You may try to svn checkout the whole repository again (remember to make a copy of your current repository and then copy back the files you have changed). It seems that this can be caused by Apache timing out for long updates, but that doesn't seem to be the reason why we are getting that (we have set out timeout very long and this happens for single files and always at the same place in certain revisions). I suspect that it is some problem with the Mac Apache svn/PHP module, but have not been able to figure it out. A workaround is to use svn+ssh for accessing the repository, but this is only for developers who have an account on our server gru.brain.riken.jp (email to justin if you think you need this). Also, if someone knows what the problem is and can provide a fix, let us know.

Vertical blanking using ATI Videocards (Radeon HD 5XXX)

An issue about syncing to the vertical sync (i.e. mglFlush returns immediately rather than waiting for the vertical blank) using ATI videocards reported by Romesh Kumbhani and Gauri Wable.
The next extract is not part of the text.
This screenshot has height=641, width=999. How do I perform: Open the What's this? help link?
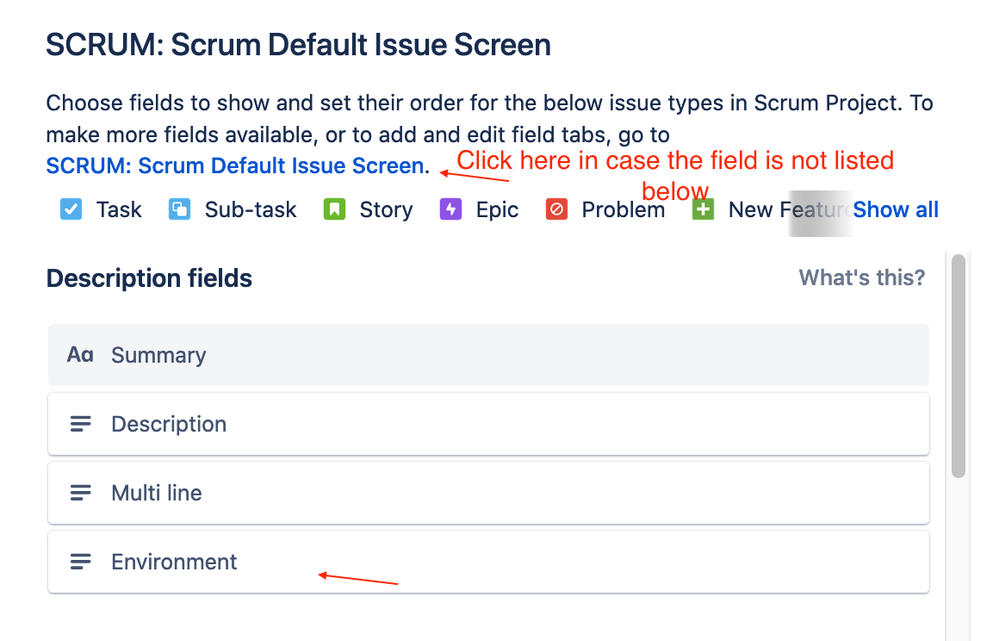pyautogui.click(x=861, y=278)
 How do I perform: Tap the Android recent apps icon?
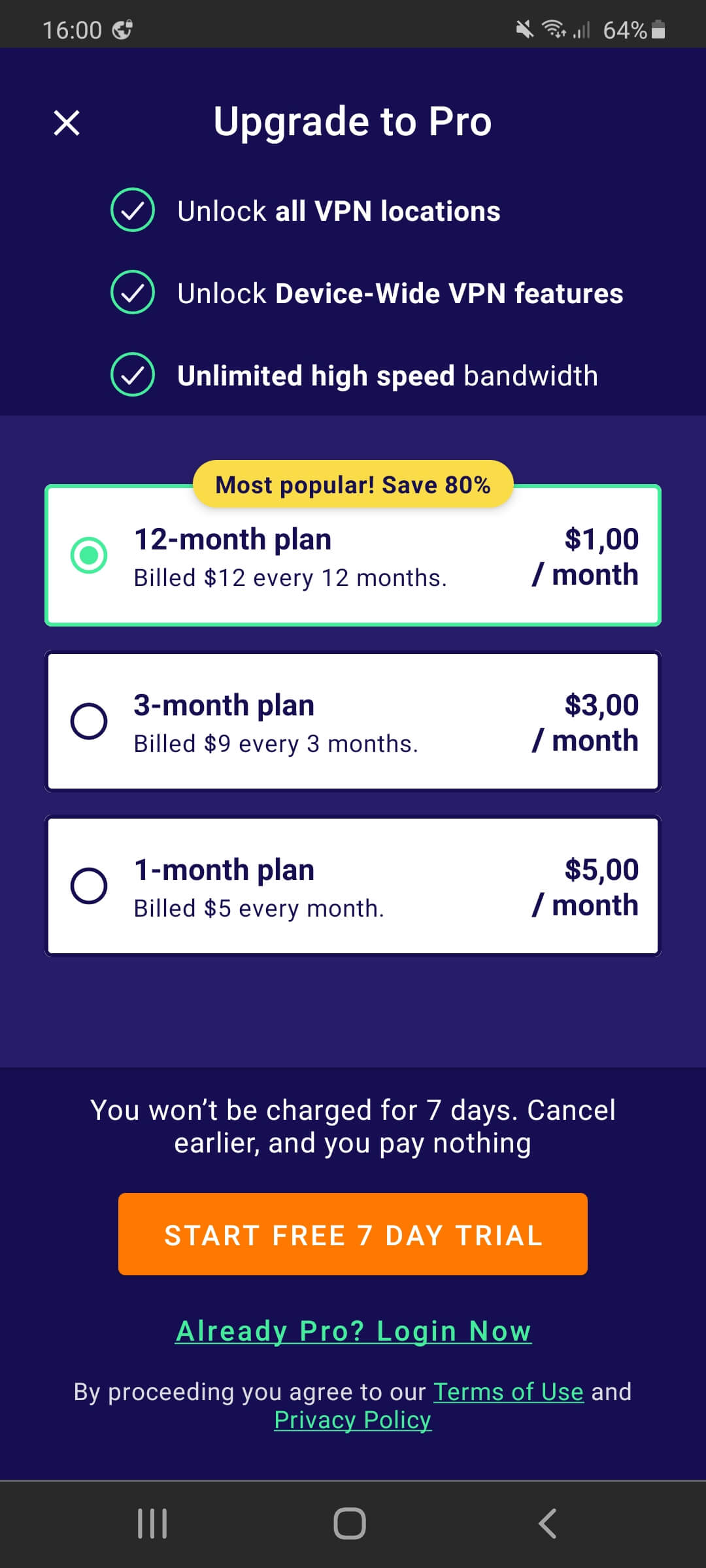152,1524
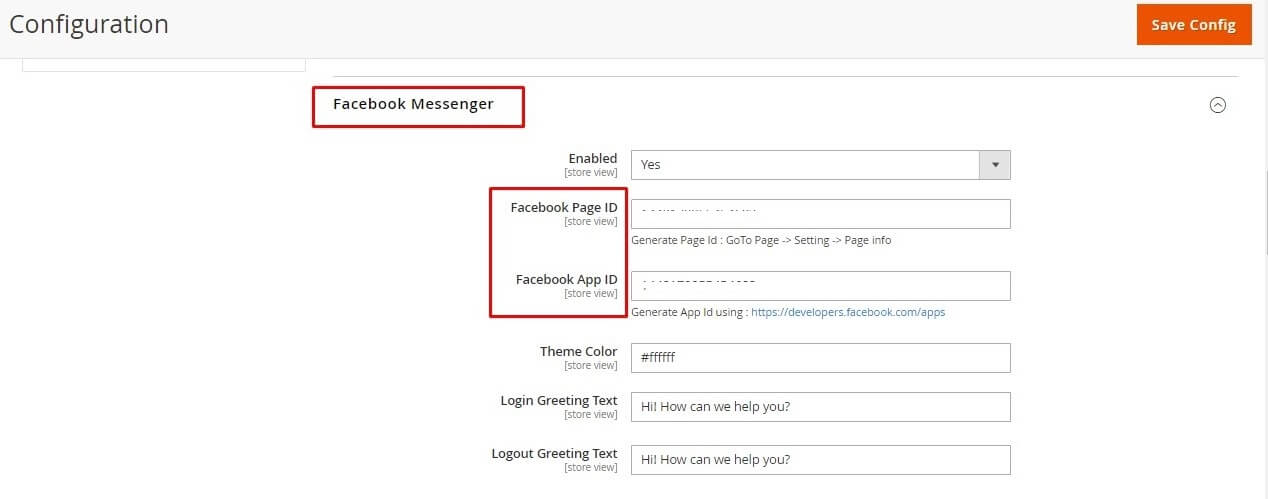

This appears to have been solved by a Mac OS update - it occurred for machines with 10.6.8 and no longer seems to be an issue for 10.7.4. We are not sure when it was fixed, but it seems that if you do:

>> [displayInfo, computerInfo] = mglDescribeDisplays;
>> computerInfo.openGL

ans = 

           Version: '2.1 ATI-7.18.18'
            Vendor: 'ATI Technologies Inc.'
          Renderer: 'ATI Radeon HD 5770 OpenGL Engine'
    MaxTextureSize: 16384
            Visual: ''
          Software: 0
        Extensions: {134x1 cell}

Machines that say the OpenGL version is 7.18.18 do not have the bug. If you are experiencing the problem, there are details below and a few solutions (although probably the best is just to update your OS).

The issue isn't an mgl specific issue, but is true with any program that uses OpenGL on recent Macs with ATI videocards (Radeon HD 5xxxx). We believe the problem is that video card driver isn't reporting back to OpenGL when a Vertical Blank has occurred. Obviously the video card is generating the VBLs (or the display would be desynchronized), but this information isn't getting back to OpenGL. Instead of OpenGL flushing the buffer and waiting for the VBL signal to occur, it's returning as soon as it can.

As far as we can tell people are having issues with mgl, psychophysics toolbox, expo, etc.. (all which rely on OpenGL working properly).

You can test for this, by running the program:

mglTestRefresh

It should return the expected refresh rate, but will return faster if you have the issue. We have implemented one work around to this which is to spoof the vertical blank time by waiting the appropriate amount of time after mglFlush (this is implemented with the function mglFlushAndWait). You can set this for your display (if you are using the task code) by setting simulateVerticalBlank to true in mglEditScreenParams.

Another possible work around is to use an older video card (which probably calls on older drivers). We're currently using ATI Radeon HD 2600 XTs in our MacPros. We haven't tested the HD 3xxx series or the HD 4xxxx series, but the HD 5xxx series seems to be broken. We also haven't tested any NVidia cards.

My guess is that OpenGL issues the command to wait for the vertical refresh signal but returns immediately because the video card either isn't communicating back when the screen has refreshed, or the drivers have a bug; it's hard to tell which one it is.

We've been using either Eizos or Iiyama CRT monitors running 1280×960@120Hz for display our stimuli. They're connected to the DVI port of the 5770 via a DVI-VGA connector made by ATI.

When we use an HD 2600 XT card (specs below), we dont' have any issues.

Also, we tried using an iMac i7 connected to an Iiyama CRT via Apple's mini-DisplayPort to VGA connector and had the same issues in mgl and expo (our software). It seems like cards that natively generate an analog signal seem to work great. Those that rely on DisplayPort→Analog converters (either internally on the card or externally via an adaptor) have issues.